New patch containing ethinylestradiol and gestodene

Most of the studies cited above refer to the transdermal patch containing ethinylestradiol and norelgestromin. A new patch containing a different gestagen has been developed. Gestodene belongs to the group of third-generation gestagens. It has been used frequently in combined oral contraceptives and has therefore been chosen as the gestagen part of the patch. The patch containing gestodene is half the size of the common patch containing norelgestromin. It measures only 10 cm2, and contains 0.9 mg of ethinylestradiol and 1.9 mg of gestodene in a polyisobutylene matrix which is one of five layers.27 The first efficacy results with regard to suppression of ovulation were obtained over two menstrual cycles in a two-center study with 199 volunteers.27 The patch was attached for 3 consecutive weeks, followed by a patch-free week. Using transvaginal ultrasound sonography and measuring hormone levels, it was shown that ovulation was suppressed in all subjects. After these two cycles, ovulation returned in 85.7% of the patients. The patch was well tolerated. Another advantage of the new patch containing gestodene is its color. The well-established patch is beige whereas the new patch is transparent and therefore easier to hide.

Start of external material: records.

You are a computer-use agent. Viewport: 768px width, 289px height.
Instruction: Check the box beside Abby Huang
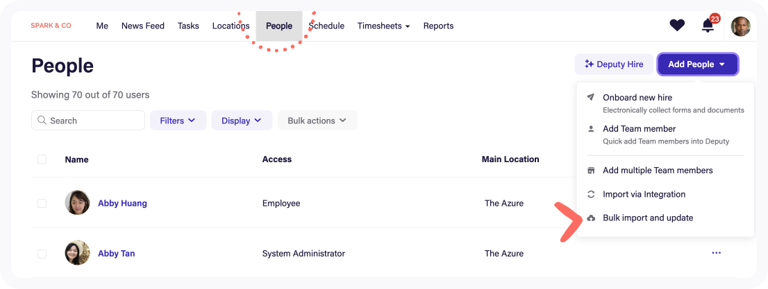coord(42,203)
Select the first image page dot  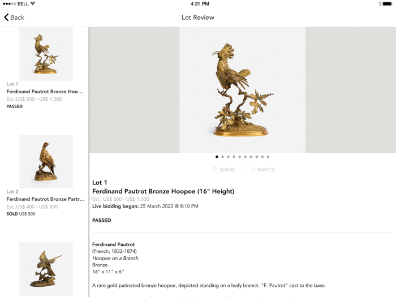coord(217,157)
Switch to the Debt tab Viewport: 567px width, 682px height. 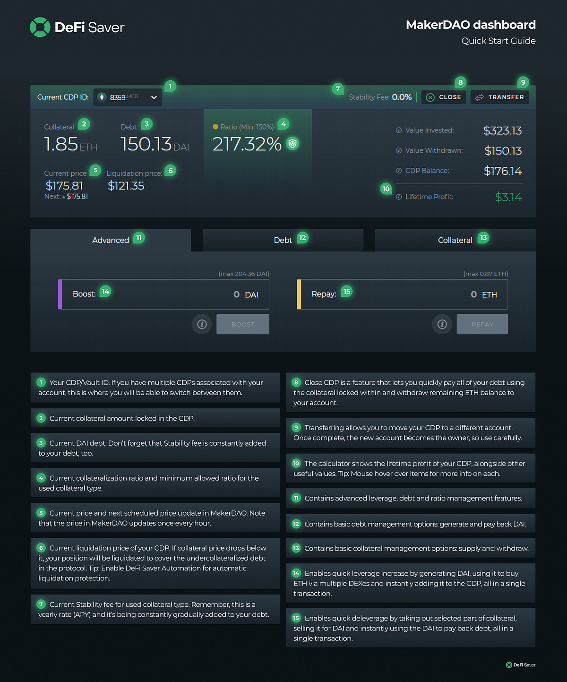coord(283,240)
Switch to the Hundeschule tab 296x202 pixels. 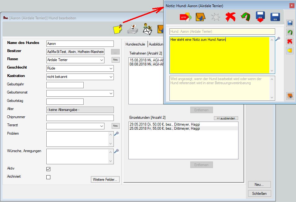135,44
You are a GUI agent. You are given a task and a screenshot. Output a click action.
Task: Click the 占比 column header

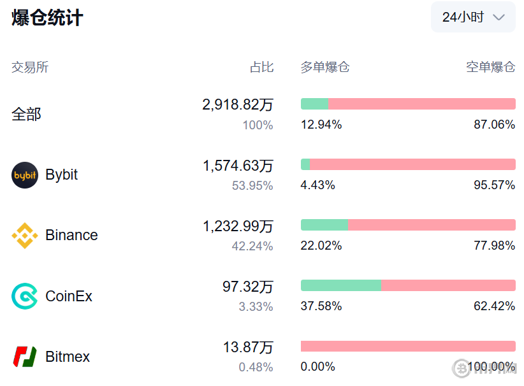tap(261, 67)
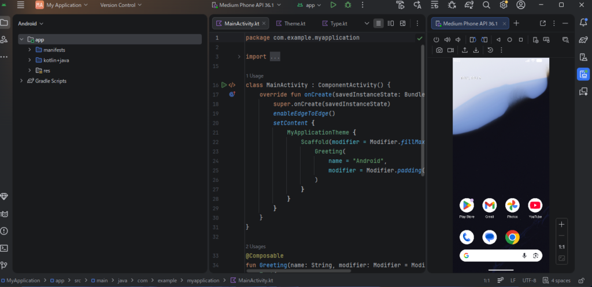592x287 pixels.
Task: Open the Type.kt editor tab
Action: (x=338, y=24)
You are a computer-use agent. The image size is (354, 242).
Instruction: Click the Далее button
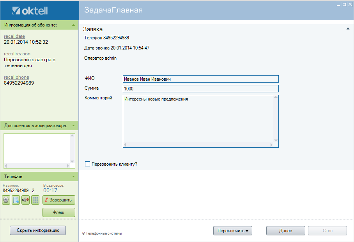pyautogui.click(x=285, y=231)
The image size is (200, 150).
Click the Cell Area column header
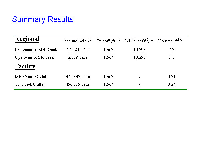138,41
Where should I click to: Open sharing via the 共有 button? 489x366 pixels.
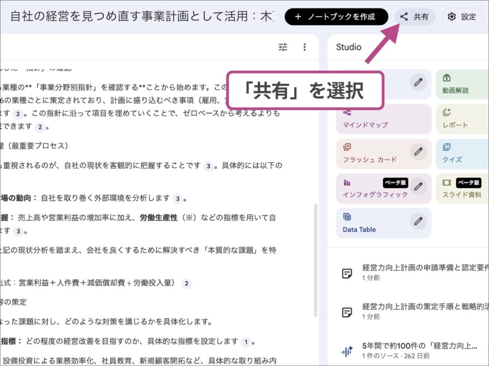(x=415, y=17)
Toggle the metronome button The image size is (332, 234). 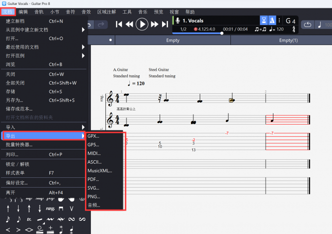click(272, 21)
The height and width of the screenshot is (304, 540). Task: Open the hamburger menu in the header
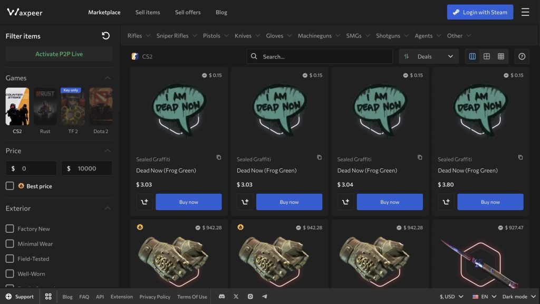pyautogui.click(x=525, y=12)
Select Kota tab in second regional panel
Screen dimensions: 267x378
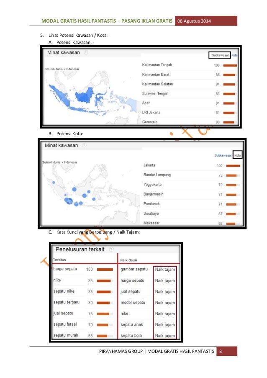[x=238, y=155]
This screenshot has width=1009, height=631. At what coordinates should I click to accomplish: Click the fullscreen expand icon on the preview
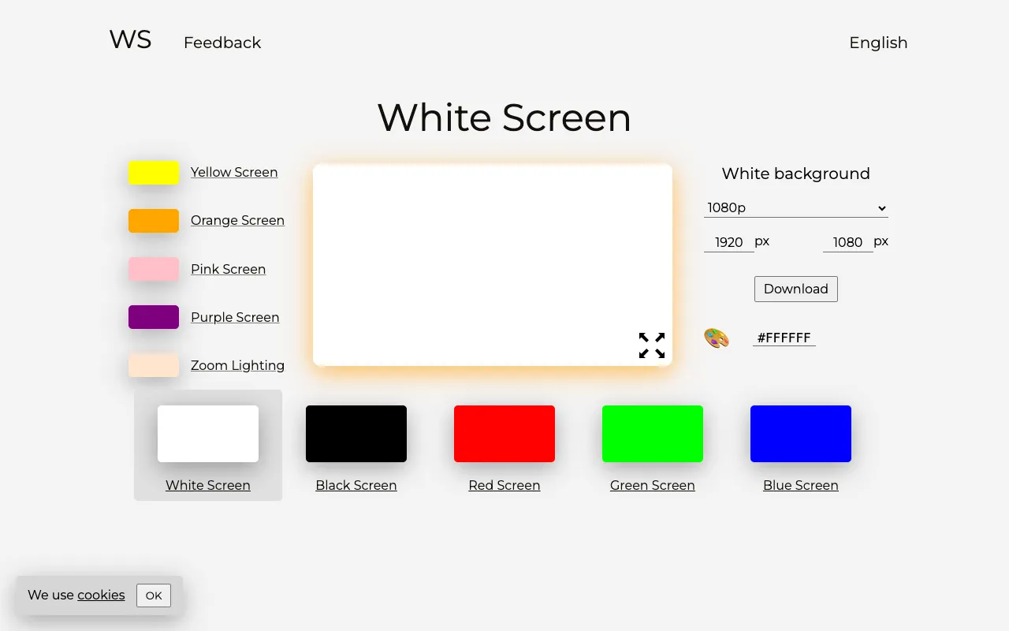pyautogui.click(x=651, y=345)
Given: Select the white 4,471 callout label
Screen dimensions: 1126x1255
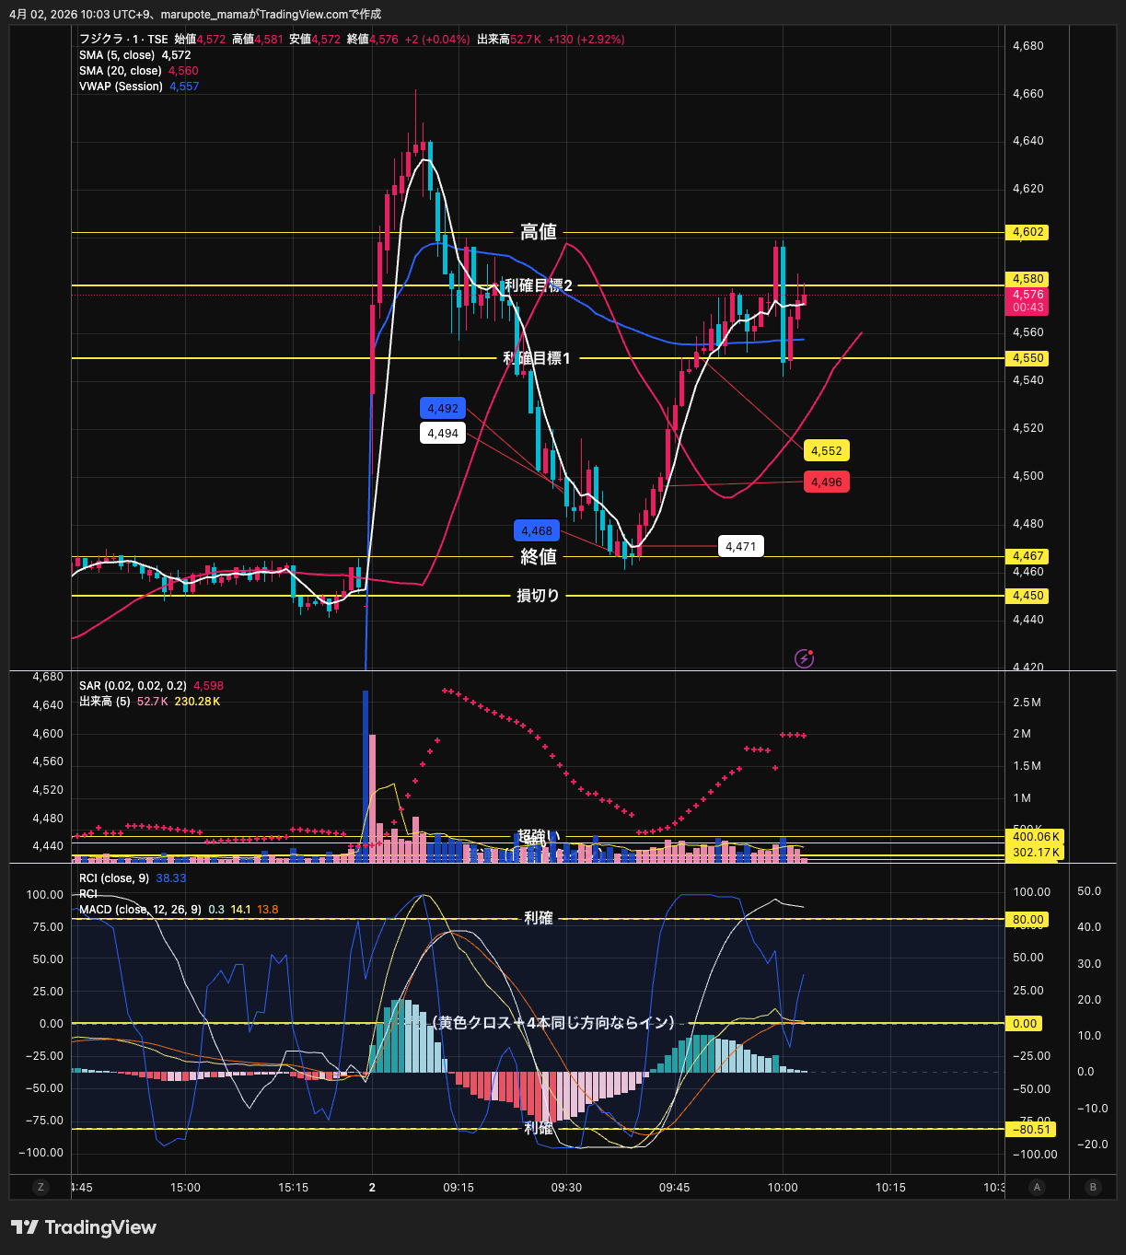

Safety aspects were also examined in the above-mentioned study.27 Rash was reported in 22.6% of patients, breast pain in 15.6%, and headache in 7.5%. All adverse effects resolved spontaneously. Problems with adhesion, especially after visiting the sauna or swimming, for example, were reported. Laboratory safety measurements were stable,27 and the duration of withdrawal bleeding was reduced.

In a recent study by Junge et al,28 surrogate parameters for risk of venous thromboembolism were examined for a patch containing 0.55 mg of ethinylestradiol and 2.1 mg of gestodene. This was compared with an oral contraceptive pill containing 0.03 mg of ethinylestradiol and 0.15 mg of levonorgestrel. Unfortunately, it was not explained why the dose of the patch was different from the one described previously. Prothrombin fragments and D-dimer values were used as prothrombotic markers and measured in 30 volunteers who received the patch and the oral contraceptive for three cycles each, with a washout period in between. Comparable effects on these parameters were shown for the two different regimens of contraception. Prothrombin fragments were stable during the first cycle but increased during the second cycle. D-dimer values increased in both cycles, and with no significant difference comparing the groups. However, risk assessment for venous thromboembolic events will need to await the outcome of large prospective studies.

Regarding secondary parameters, withdrawal bleeding occurred in 86.7%–100% of the women. In total, 72.4% of patch users and 62.1% of oral contraceptive users reported adverse events, 12 of which were treatment-related. Compliance in both groups was excellent.28

Another pharmacological system, ie, a double-layer matrix releasing gestodene and ethinylestradiol steadily over one week, was introduced in 2009.29

Overall, transdermal contraception can be offered as a safe, efficient, and convenient method of contraception. However, at present, distinct medical advantages in comparison with other contraceptives are not evident. Moreover, the reported increase in risk for venous thromboembolism in some studies may be of concern.

The choice of drug administration is not only determined by pharmacokinetic and pharmacological data but also by the preferences of women using contraceptive products, and as such, is influenced by age, lifestyle considerations, and last but not least, by marketing strategies.

Disclosure

The authors report no conflicts of interest in this work.